## Dataset entries

BEGIN

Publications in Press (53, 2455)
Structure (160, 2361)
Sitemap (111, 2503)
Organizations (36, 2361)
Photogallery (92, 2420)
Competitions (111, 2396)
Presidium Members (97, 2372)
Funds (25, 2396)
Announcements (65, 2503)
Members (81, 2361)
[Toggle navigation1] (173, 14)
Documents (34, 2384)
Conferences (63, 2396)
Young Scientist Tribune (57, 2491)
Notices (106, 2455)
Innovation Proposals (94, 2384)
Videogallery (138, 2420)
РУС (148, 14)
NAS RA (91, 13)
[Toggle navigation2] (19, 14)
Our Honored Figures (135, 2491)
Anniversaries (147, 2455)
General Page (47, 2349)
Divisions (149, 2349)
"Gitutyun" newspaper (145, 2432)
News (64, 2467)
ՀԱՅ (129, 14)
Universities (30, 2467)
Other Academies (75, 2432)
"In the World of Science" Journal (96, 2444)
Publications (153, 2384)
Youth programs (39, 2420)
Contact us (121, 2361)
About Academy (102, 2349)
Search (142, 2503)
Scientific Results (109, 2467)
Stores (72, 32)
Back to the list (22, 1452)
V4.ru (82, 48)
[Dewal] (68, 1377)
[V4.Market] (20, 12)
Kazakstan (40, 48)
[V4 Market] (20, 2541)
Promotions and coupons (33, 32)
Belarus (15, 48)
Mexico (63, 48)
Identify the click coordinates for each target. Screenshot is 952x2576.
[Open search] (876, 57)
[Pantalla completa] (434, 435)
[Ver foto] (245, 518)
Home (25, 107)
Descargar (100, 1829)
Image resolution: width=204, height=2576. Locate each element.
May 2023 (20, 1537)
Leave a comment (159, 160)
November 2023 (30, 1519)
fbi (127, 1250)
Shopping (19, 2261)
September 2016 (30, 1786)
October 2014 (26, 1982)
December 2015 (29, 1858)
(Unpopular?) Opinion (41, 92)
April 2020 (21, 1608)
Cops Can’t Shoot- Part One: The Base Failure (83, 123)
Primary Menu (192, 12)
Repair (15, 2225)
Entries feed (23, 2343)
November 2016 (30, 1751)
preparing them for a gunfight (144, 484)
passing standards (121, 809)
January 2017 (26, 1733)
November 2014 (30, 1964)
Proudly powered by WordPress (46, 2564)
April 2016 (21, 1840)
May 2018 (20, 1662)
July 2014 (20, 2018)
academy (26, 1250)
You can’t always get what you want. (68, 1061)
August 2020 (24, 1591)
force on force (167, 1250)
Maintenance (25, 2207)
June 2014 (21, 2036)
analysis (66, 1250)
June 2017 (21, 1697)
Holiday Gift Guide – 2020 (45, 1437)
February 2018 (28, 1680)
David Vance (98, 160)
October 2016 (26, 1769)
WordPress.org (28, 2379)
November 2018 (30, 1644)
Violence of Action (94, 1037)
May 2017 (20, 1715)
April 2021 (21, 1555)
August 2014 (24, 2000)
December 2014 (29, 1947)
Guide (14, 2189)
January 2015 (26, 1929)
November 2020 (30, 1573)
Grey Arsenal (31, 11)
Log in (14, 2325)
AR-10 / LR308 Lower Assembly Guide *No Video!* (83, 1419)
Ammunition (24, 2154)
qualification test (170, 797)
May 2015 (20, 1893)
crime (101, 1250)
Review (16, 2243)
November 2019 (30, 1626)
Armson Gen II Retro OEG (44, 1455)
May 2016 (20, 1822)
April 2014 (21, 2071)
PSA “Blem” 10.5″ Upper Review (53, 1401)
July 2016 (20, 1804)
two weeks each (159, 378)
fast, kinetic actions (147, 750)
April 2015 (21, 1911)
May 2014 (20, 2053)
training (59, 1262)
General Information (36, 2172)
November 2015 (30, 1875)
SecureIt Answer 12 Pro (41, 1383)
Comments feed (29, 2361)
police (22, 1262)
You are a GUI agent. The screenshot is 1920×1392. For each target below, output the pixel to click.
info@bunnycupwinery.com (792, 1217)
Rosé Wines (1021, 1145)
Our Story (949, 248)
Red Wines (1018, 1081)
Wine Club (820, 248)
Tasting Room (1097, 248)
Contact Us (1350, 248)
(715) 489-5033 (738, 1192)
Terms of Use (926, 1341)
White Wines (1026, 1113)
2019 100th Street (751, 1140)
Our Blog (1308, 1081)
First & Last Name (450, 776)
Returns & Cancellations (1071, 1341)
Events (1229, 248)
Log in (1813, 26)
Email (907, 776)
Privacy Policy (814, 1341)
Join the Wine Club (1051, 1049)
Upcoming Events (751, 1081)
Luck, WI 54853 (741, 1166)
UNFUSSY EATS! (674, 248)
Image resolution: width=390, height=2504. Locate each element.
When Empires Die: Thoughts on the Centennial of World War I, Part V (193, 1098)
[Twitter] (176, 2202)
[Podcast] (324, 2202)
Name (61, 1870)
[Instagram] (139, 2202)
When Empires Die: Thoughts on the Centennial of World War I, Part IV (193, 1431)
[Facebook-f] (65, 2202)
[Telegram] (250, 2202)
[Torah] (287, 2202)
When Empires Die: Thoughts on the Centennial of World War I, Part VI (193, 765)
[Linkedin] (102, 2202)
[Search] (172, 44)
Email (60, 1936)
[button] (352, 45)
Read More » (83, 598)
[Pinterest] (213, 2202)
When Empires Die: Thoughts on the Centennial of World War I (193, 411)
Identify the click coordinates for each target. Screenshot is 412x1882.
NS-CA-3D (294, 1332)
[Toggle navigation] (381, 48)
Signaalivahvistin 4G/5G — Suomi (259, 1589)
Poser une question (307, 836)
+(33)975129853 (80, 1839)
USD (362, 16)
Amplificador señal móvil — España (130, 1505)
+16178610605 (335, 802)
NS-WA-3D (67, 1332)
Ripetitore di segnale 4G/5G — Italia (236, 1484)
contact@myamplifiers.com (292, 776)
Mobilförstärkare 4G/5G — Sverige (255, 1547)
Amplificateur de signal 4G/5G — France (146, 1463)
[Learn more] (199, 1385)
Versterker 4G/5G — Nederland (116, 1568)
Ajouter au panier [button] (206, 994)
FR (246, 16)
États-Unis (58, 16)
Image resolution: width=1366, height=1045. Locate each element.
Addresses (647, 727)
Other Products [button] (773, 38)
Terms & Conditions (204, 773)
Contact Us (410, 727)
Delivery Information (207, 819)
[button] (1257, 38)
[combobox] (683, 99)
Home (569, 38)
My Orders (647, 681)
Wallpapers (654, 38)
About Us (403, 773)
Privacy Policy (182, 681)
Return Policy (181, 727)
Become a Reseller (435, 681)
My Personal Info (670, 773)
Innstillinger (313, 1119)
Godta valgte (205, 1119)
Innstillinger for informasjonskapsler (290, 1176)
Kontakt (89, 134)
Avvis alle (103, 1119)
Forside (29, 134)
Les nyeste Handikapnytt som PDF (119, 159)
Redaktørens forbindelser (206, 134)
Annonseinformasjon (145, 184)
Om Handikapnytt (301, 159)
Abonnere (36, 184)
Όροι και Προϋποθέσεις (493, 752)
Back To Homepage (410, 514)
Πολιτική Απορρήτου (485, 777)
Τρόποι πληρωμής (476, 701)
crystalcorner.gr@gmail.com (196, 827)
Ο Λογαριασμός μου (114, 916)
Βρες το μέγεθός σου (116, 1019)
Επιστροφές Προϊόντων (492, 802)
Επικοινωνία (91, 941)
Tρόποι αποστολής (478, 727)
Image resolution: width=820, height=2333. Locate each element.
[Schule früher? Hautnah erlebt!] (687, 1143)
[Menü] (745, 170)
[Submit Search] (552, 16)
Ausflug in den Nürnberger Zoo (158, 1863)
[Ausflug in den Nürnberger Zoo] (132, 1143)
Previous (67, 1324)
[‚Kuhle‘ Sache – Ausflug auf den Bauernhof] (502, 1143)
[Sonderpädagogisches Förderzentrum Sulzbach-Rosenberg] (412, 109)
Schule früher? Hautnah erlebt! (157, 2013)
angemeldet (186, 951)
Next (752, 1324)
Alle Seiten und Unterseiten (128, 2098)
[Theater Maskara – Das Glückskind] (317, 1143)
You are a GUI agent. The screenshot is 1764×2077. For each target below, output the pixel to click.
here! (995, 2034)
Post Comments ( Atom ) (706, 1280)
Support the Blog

END

## About this exercise
Considering only the records above, state the number of lines that include the word "Nürnberger", with nothing added.

## Exercise solution
2